ManyModelsInferenceParameters Class

Parameters used for ManyModels inference pipeline.

Inheritance
azureml.train.automl.runtime._solution_accelorators.data_models.pipeline_parameters.InferencePipelineParameters
ManyModelsInferenceParameters

Constructor

ManyModelsInferenceParameters(partition_column_names: str, time_column_name: str | None = None, target_column_name: str | None = None, inference_type: str | None = None, forecast_mode: str = 'recursive', step: int = 1, forecast_quantiles: float | List[float] | None = None)

Parameters

Name Description
partition_column_names
Required
str

The names of columns used to group your models. For timeseries, the groups must not split up individual time-series. That is, each group must contain one or more whole time-series.

time_column_name
str

Time column name only if the inference dataset is a timeseries.

Default value: None
target_column_name
str

Target column name only if the inference dataset has the target column.

Default value: None
inference_type
str

Which inference method to use on the model.
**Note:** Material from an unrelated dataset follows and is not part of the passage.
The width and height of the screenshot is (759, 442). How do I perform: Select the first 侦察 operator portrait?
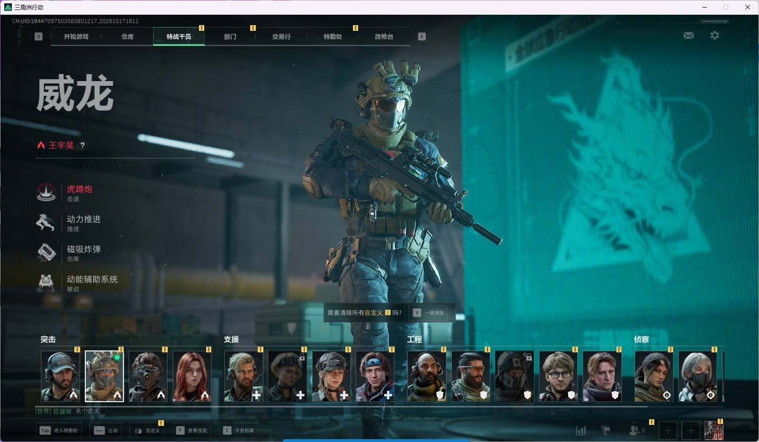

Possible values are 'forecast', 'predict_proba', and 'predict'.

Default value: None
forecast_mode
str

The type of forecast to be used, either 'rolling' or 'recursive', defaults to 'recursive'.

Default value: recursive
step
int

Number of periods to advance the forecasting window in each iteration (for rolling forecast only), defaults to 1.

Default value: 1
forecast_quantiles

Optional list of quantiles to get forecasts for.

Default value: None

Methods

validate

Validates the supplied parameters.

validate

Validates the supplied parameters.

validate()